Vous dites que si des Citoyens se présentoient au Conseil pour demander pareille chose, vous ne seriez pas surpris qu’on les incarcerât. Ni moi non plus, je n’en serois pas surpris ; parce que rien d’injuste ne doit surprendre de la part de quiconque a la force en main, Mais bien qu’une loi qu’on n’observa jamais, défende au Citoyen qui veut demeurer tel, de sortir sans congé du territoire ; comme on n’a pas besoin de demander l’usage d’un droit qu’on a, quand un Genevois veut quitter tout-à-fait sa Patrie, pour aller s’établir en pays étranger, personne ne songe à lui en faire un crime, & on ne l’incarcere point pour cela.

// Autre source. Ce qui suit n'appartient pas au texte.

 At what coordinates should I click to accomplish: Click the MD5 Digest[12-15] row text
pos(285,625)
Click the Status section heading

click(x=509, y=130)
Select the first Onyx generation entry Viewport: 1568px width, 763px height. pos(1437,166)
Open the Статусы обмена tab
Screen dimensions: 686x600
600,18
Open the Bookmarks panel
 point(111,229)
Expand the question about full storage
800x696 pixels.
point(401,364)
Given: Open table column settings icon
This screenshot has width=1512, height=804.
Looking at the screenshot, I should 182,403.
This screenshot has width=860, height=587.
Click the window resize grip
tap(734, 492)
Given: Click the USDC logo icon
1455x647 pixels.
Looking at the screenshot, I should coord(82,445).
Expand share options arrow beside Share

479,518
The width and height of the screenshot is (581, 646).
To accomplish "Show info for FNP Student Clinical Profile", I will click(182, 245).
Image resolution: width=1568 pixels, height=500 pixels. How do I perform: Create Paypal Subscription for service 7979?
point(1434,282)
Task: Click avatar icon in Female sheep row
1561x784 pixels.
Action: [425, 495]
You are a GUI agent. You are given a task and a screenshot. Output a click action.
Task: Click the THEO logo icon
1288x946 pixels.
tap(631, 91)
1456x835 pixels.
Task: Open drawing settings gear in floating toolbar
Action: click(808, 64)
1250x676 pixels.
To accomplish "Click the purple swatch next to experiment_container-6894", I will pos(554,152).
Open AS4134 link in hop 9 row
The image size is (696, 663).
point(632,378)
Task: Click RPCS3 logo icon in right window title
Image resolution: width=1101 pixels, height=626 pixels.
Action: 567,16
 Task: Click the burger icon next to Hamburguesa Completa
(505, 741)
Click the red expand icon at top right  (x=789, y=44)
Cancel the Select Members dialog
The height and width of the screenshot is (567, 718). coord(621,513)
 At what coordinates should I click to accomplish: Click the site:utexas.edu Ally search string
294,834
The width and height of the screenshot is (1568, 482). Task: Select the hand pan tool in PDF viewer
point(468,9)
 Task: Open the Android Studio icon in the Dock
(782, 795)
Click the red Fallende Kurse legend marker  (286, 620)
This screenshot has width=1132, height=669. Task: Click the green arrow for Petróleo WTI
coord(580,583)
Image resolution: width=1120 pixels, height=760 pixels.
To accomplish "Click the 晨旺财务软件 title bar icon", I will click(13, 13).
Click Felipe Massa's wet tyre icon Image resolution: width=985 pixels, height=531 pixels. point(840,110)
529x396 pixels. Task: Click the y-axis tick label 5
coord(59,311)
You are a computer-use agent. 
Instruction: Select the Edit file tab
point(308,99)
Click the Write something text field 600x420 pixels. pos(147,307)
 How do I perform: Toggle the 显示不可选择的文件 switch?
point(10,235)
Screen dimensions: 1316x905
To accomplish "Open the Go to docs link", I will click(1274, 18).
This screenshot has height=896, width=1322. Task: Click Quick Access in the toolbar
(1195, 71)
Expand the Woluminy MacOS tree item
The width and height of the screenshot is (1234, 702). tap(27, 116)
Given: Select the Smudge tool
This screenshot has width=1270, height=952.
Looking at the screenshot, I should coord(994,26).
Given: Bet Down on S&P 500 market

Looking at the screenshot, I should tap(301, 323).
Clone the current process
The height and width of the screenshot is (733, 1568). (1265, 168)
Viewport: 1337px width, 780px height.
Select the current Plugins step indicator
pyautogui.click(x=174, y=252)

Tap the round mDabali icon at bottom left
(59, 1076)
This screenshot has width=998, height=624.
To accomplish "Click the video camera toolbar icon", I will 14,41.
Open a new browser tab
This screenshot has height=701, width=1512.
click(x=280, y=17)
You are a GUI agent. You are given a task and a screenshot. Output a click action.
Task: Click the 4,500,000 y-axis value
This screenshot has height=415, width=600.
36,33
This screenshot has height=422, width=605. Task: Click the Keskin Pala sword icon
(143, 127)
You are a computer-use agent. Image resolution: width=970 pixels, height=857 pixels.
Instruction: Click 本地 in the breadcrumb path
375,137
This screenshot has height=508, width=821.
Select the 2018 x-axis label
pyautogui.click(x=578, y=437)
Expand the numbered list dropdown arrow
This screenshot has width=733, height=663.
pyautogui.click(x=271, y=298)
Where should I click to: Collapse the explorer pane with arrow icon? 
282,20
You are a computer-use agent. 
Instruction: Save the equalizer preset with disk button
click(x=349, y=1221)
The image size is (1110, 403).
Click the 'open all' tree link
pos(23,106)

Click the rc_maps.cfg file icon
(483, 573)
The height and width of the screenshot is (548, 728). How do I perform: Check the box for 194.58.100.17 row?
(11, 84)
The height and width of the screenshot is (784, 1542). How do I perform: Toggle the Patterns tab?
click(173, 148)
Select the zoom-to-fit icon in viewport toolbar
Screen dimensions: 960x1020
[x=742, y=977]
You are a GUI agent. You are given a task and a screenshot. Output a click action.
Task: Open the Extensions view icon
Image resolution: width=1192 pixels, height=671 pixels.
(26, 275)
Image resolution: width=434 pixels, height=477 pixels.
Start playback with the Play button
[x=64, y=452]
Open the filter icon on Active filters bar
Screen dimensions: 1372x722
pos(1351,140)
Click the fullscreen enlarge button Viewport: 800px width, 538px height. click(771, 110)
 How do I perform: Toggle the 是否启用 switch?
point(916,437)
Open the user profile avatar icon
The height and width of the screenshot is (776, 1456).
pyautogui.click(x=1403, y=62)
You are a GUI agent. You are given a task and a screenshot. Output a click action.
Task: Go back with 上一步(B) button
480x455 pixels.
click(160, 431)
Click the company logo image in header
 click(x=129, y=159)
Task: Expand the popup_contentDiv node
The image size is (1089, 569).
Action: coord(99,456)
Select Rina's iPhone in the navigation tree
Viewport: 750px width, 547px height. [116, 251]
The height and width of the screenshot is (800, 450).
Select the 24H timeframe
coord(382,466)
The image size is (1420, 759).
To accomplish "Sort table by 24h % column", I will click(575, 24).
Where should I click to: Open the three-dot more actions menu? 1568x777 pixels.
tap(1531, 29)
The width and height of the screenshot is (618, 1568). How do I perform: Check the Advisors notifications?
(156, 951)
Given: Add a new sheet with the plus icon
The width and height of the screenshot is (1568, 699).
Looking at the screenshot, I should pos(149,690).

Il est vrai qu’ordinairement cette renonciation n’est pas solemnelle, mais c’est qu’ordinairement ceux qui la sont, n’ayant pas reçu des affronts publics, n’ont pas besoin de renoncer publiquement à la société qui les leur a faits.

Monsieur, j’ai attendu, j’ai médité, j’ai cherché long-tems s’il y avoit quelque moyen d’éviter une démarche qui m’a déchire. Je vous avois confié mon honneur, ô Genevois, & j’étois tranquille ; mais vous avez si mal gardé ce dépôt que vous me forcez de vous l’ôter.

Mes bons anciens compatriotes que j’aimerai toujours malgré votre ingratitude, de grave ne me forcez pas, par vos propos durs & mal-honnêtes, de faire publiquement mon apologie. Espargnez-moi, dans ma misere, la douleur de me défendre à vos dépens.